[SET EXERCISE]:
Arrange the material below, starting at the line containing "You are a GUI" and ending at the line containing "Viewport: 950px width, 504px", as a numbered list with blank lines dropped and the pictures left out.

** Begin DATA SECTION **

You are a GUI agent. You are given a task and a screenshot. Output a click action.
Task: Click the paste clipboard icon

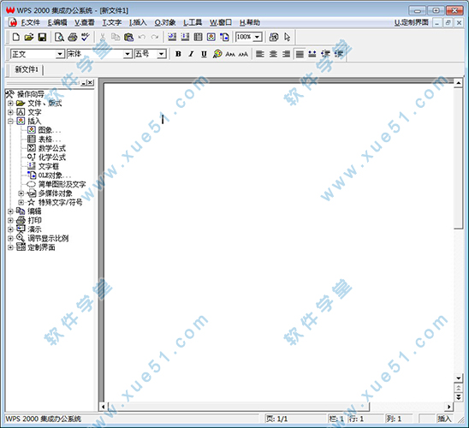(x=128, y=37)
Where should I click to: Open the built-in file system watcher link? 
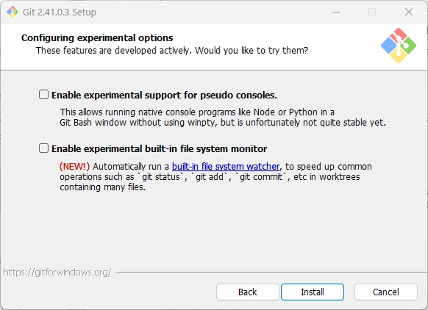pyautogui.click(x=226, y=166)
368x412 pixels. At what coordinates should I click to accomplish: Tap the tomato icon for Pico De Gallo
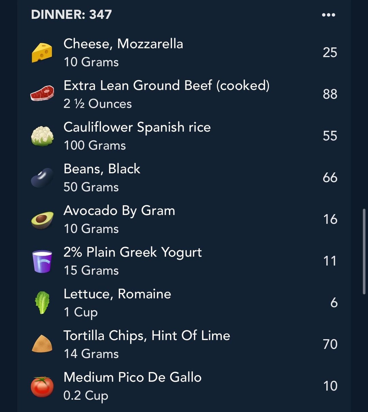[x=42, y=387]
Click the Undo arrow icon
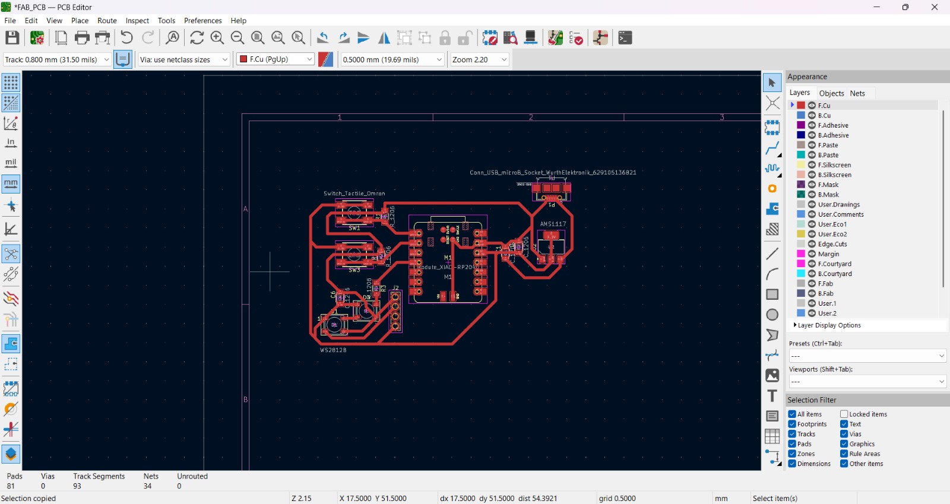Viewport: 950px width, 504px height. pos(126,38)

** End DATA SECTION **
** Begin DATA SECTION **

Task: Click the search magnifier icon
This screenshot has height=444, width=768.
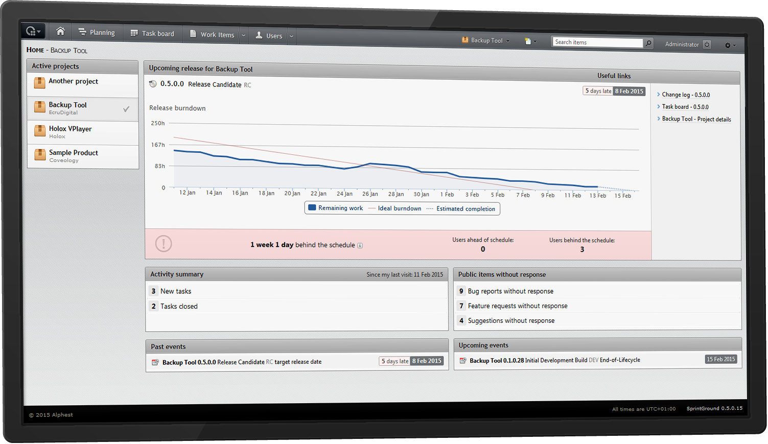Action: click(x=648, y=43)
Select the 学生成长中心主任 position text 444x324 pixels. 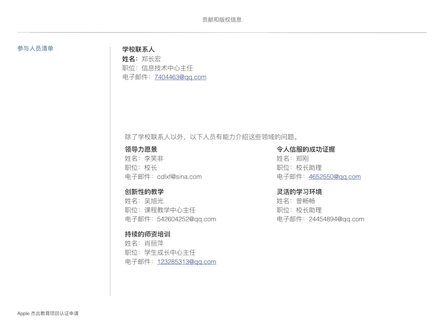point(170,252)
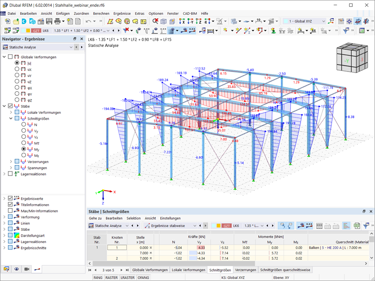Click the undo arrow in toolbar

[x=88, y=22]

** End DATA SECTION **
** Begin DATA SECTION **

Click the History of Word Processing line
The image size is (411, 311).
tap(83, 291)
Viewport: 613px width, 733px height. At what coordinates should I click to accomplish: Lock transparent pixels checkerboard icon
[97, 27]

** End DATA SECTION **

[RESULT OF THIS TASK]:
1. You are a GUI agent. You are given a task and a screenshot. Output a click action.
2. Task: Click the paste clipboard icon
3. (x=128, y=37)
4. Where should I click to: Open the built-in file system watcher link? 
5. pyautogui.click(x=226, y=166)
6. 368x412 pixels. At what coordinates should I click to accomplish: Tap the tomato icon for Pico De Gallo
7. [x=42, y=387]
8. Click the Undo arrow icon
9. Viewport: 950px width, 504px height. pos(126,38)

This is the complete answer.